[ via the Muted Horn ] How does one interpret this paen to Imperial Hegemony by the Weekly Standard’s web editor Johnathan Last? Is he joking?
Make no mistake, as emperor, Palpatine is a dictator–but a relatively benign one, like Pinochet. It’s a dictatorship people can do business with. They collect taxes and patrol the skies. They try to stop organized crime (in the form of the smuggling rings run by the Hutts). The Empire has virtually no effect on the daily life of the average, law-abiding citizen.
Well I guess those thousands of law-abiding citizens Pinochet murdered don’t count. And as an average, law-abiding citizen, I’d object to some clone in poly-carbon armor shoving a blaster in my face and demanding to see the receipt for my drones. But it gets worse.
But viewed in context, these acts are less brutal than they initially appear. Poor Aunt Beru and Uncle Owen reach a grisly end, but only after they aid the rebellion by hiding Luke and harboring two fugitive droids. They aren’t given due process, but they are traitors.
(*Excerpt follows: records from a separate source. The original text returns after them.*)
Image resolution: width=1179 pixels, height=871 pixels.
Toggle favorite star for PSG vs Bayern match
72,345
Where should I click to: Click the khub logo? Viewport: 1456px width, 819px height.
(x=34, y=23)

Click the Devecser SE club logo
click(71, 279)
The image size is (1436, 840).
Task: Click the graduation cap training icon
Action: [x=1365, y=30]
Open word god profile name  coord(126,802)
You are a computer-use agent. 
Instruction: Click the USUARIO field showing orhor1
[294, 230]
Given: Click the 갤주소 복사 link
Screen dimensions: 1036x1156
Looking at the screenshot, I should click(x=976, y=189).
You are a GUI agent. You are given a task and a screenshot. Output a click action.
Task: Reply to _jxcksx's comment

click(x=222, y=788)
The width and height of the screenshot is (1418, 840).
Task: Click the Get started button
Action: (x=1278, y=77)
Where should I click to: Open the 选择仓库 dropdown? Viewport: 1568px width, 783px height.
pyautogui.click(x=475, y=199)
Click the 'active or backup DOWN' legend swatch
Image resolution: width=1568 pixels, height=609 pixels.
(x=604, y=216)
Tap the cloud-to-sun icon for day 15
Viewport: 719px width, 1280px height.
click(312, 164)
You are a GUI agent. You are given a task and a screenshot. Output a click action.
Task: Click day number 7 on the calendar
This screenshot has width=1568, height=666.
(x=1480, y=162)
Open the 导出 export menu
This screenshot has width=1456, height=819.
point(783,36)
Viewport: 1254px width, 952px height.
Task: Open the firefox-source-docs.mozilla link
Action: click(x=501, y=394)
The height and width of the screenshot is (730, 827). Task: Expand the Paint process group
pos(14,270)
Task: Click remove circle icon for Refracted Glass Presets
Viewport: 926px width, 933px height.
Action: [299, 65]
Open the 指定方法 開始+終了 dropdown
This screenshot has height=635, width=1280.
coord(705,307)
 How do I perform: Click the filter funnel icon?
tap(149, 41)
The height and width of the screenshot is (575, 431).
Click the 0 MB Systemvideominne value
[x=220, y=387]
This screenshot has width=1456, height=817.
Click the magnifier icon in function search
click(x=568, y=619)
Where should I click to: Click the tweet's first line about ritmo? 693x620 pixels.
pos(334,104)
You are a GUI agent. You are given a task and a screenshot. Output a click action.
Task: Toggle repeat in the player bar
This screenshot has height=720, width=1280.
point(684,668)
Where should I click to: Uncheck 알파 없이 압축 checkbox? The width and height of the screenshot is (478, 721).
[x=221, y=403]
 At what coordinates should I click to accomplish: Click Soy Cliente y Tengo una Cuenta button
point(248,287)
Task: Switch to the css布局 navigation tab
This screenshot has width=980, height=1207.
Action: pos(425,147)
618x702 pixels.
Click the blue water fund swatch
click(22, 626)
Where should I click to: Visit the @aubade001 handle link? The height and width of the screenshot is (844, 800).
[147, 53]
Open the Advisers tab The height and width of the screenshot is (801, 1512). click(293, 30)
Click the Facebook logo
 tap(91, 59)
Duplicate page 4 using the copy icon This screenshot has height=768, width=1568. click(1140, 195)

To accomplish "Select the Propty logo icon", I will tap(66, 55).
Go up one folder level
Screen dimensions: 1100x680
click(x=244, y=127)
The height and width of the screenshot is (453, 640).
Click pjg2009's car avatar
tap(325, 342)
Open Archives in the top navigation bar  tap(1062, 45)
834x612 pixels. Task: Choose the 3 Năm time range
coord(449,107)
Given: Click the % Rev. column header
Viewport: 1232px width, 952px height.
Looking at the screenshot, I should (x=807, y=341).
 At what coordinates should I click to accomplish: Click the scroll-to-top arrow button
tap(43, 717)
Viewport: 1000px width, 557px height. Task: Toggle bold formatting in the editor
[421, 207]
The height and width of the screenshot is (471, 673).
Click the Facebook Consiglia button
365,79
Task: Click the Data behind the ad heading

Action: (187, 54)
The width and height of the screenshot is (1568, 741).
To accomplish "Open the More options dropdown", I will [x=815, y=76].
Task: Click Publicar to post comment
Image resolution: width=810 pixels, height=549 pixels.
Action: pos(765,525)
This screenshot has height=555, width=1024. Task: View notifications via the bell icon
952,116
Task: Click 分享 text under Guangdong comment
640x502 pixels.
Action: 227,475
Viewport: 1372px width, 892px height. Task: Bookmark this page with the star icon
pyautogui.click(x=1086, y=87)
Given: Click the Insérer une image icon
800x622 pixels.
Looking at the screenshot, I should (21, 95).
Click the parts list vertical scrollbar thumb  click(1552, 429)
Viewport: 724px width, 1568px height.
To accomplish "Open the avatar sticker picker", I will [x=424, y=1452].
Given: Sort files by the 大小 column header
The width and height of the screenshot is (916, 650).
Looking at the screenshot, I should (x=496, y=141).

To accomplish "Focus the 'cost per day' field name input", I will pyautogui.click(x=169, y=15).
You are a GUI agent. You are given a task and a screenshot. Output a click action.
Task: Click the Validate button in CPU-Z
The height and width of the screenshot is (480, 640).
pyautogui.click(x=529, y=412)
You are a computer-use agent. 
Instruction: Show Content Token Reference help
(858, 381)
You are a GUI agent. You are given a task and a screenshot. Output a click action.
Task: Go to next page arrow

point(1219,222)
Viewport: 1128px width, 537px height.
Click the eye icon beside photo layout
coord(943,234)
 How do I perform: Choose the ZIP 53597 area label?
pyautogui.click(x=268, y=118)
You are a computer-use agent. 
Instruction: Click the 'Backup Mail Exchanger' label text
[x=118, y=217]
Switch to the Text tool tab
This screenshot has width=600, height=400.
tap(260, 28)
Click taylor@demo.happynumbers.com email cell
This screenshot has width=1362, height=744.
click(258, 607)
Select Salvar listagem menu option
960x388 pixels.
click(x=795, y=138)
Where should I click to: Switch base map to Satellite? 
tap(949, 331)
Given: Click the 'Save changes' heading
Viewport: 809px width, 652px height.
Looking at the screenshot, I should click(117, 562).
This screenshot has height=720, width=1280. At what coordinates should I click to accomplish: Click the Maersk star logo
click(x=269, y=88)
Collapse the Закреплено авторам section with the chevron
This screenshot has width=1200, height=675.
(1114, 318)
Um, treason requires the testimony of at least two witnesses, as well as a fair trial. You’re a real piece of work, you know that?
Ah, but then there’s the capper, our little wingnut editor tries to hand-wave away blowing up planets.
Leia’s lies are perfectly defensible–she thinks she’s serving the greater good–but they make her wholly unreliable on the question of whether or not Alderaan really is peaceful and defenseless. If anything, since Leia is a high-ranking member of the rebellion and the princess of Alderaan, it would be reasonable to suspect that Alderaan is a front for Rebel activity or at least home to many more spies and insurgents like Leia.
I’m glad this guy doesn’t work for Bush. He’d be arguing that we should skip the precision bombing, and nuke Afghanistan instead.
Watch your back Mr. Last, in case a computer animated muppet goes bullet-time on you and gives you the ass-kicking you deserve for spouting sophomoric bilge.